● **Data listing**
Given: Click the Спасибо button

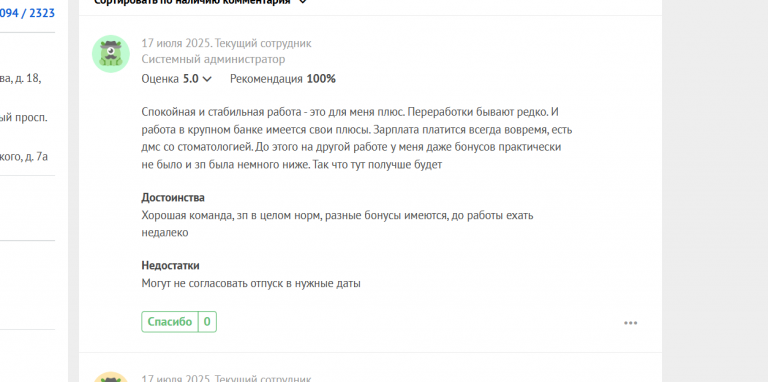Looking at the screenshot, I should click(x=170, y=322).
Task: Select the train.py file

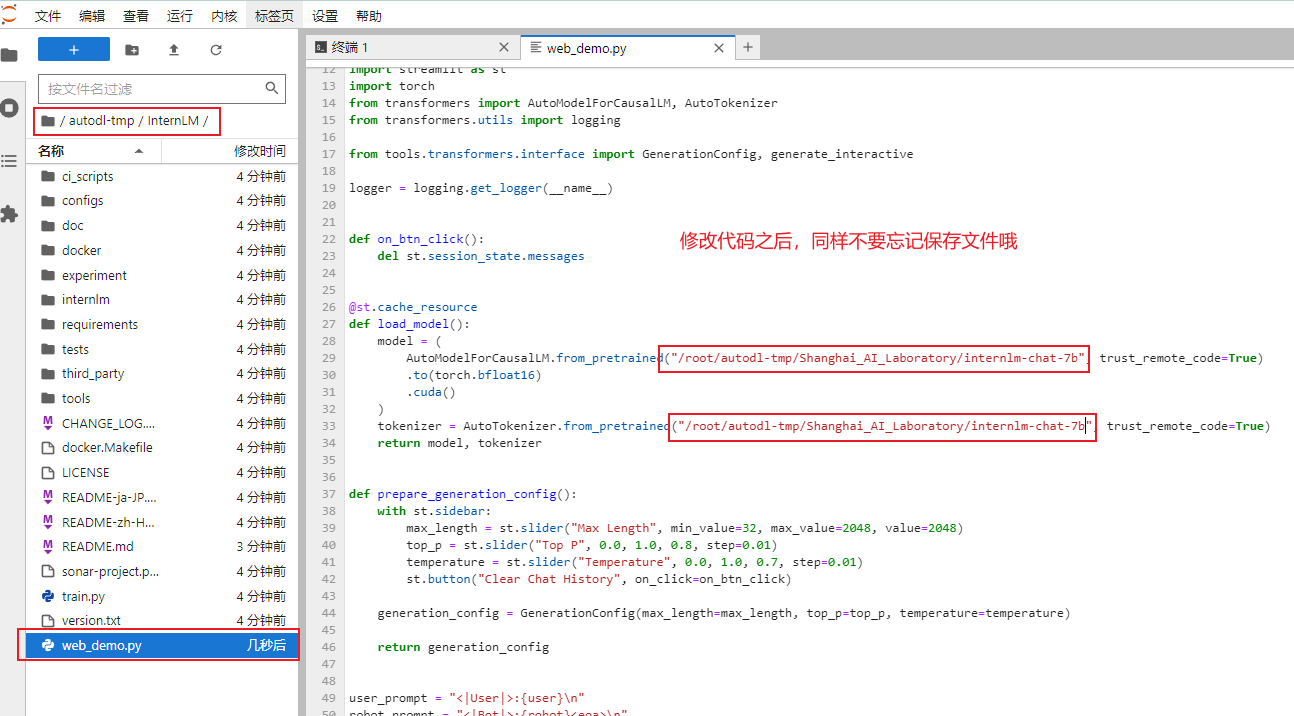Action: [x=82, y=596]
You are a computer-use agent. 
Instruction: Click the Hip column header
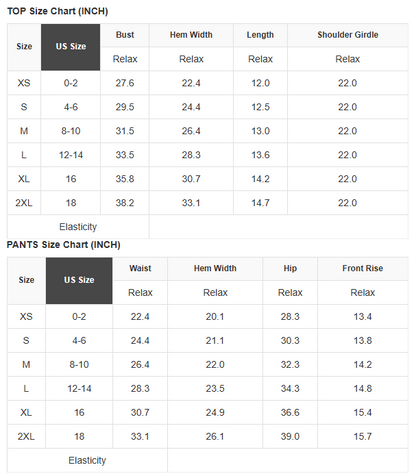290,269
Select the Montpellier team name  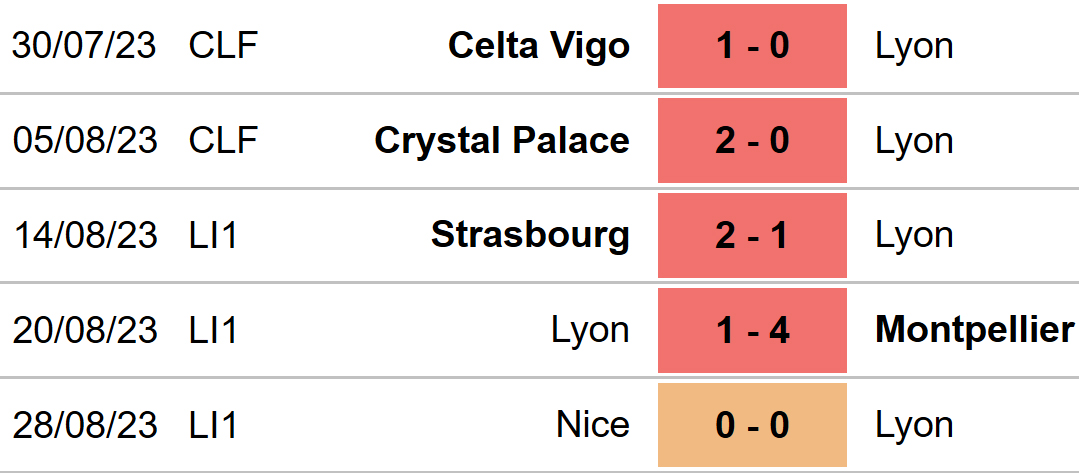click(974, 330)
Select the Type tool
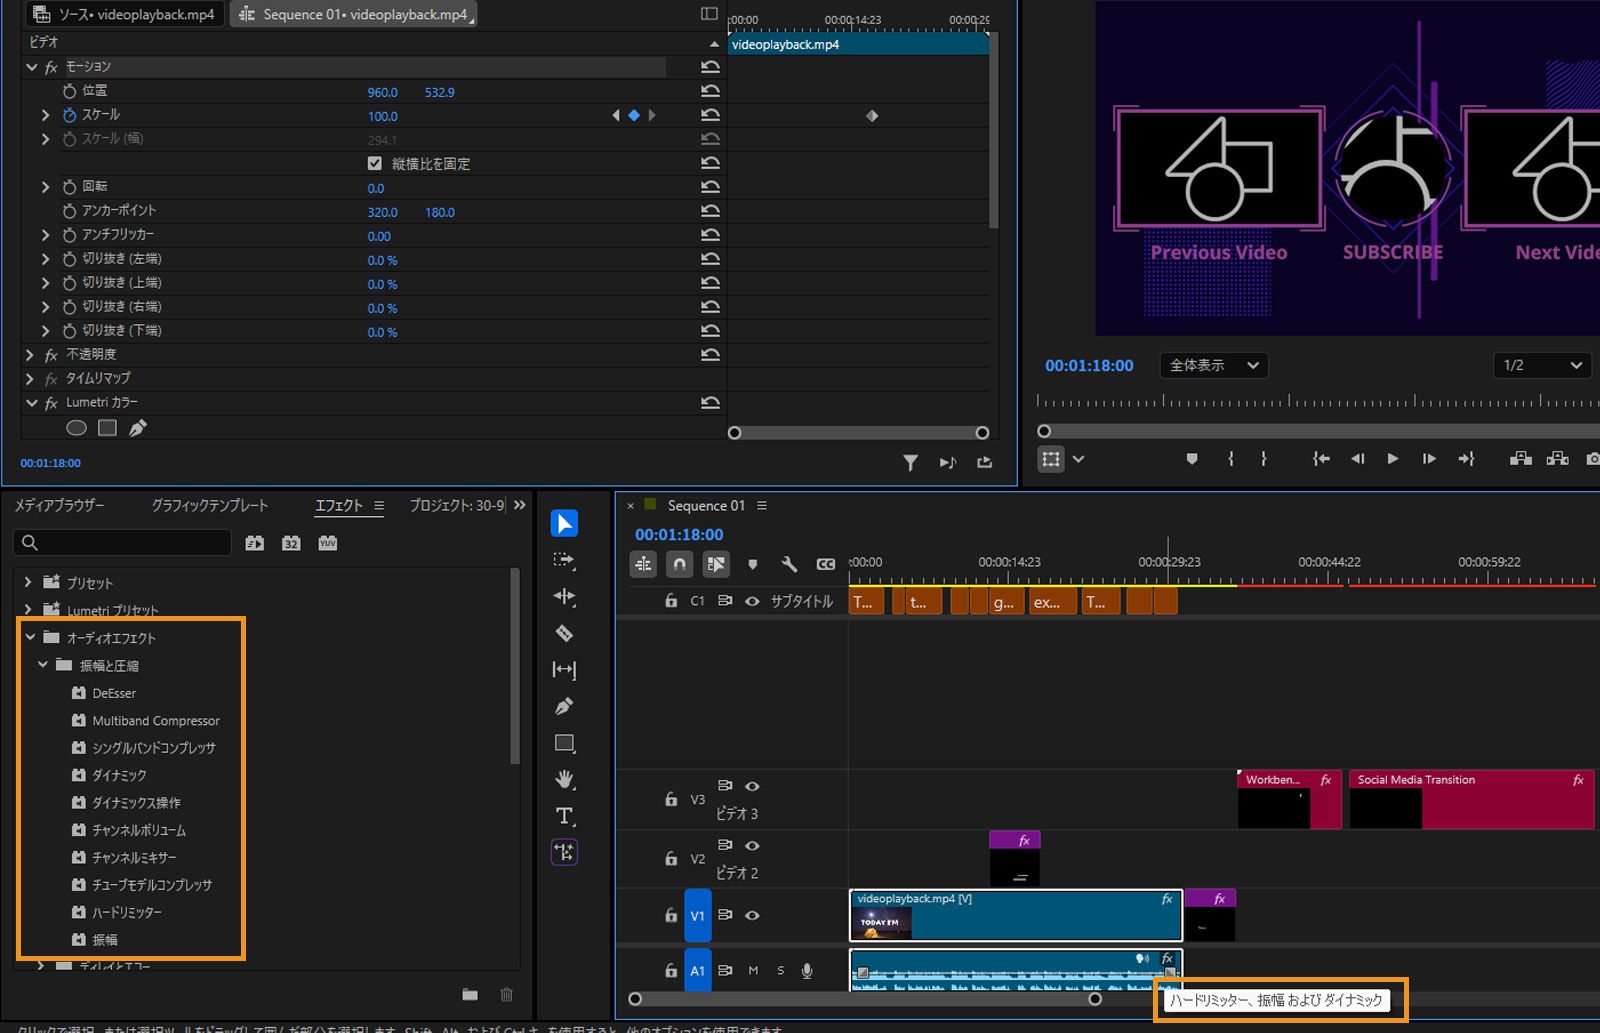The width and height of the screenshot is (1600, 1033). click(x=564, y=816)
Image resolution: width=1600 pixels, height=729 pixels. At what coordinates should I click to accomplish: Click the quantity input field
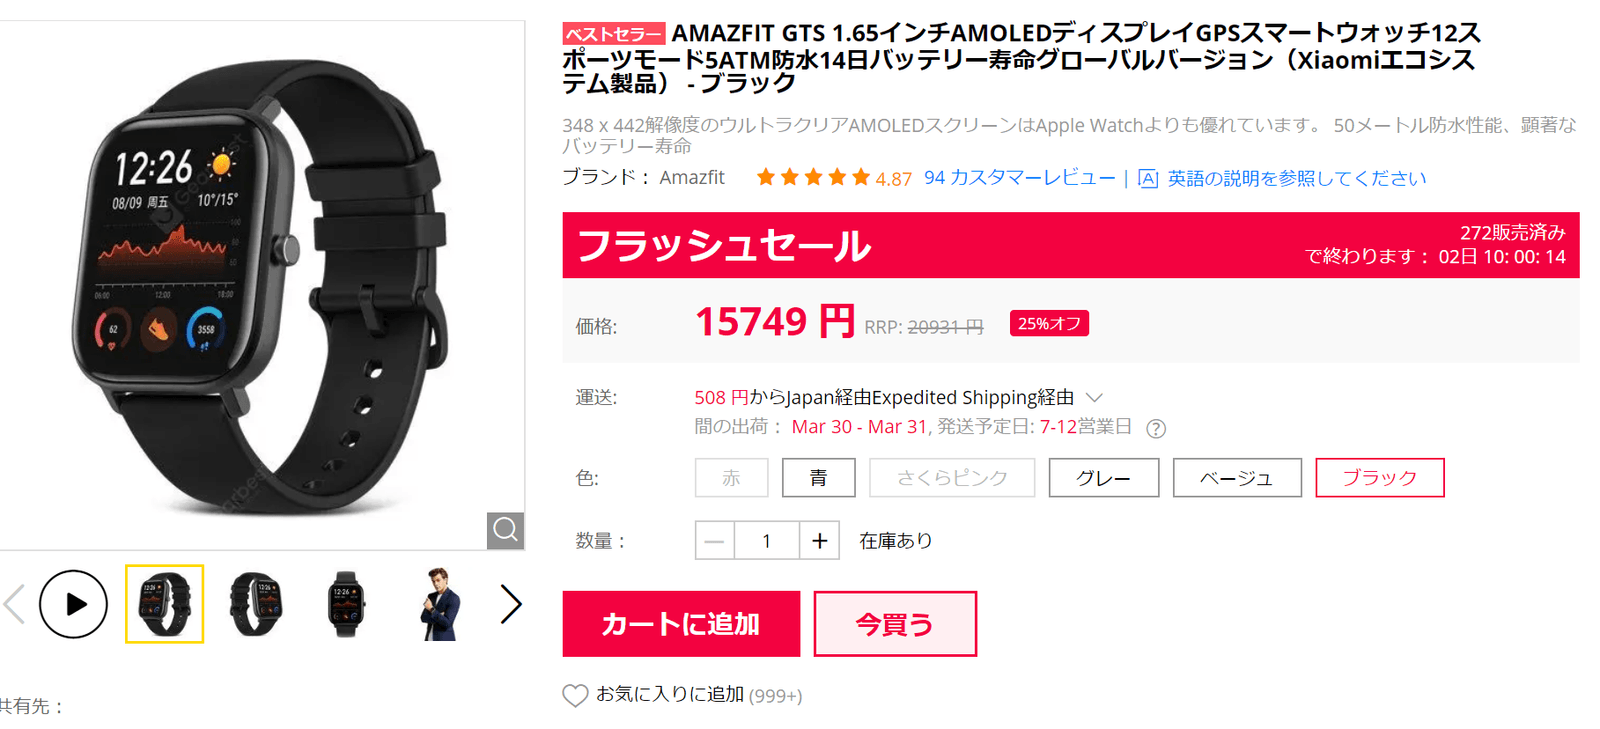pyautogui.click(x=766, y=541)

● **Instructions to follow**
Take the line containing "Select the Type tool" and every line after it to the end of the records, and restate them verbatim, with no pictures.

● **Written response**
Select the Type tool
The width and height of the screenshot is (1600, 1033). click(x=564, y=816)
Image resolution: width=1600 pixels, height=729 pixels. At what coordinates should I click to accomplish: Click the quantity input field
pyautogui.click(x=766, y=541)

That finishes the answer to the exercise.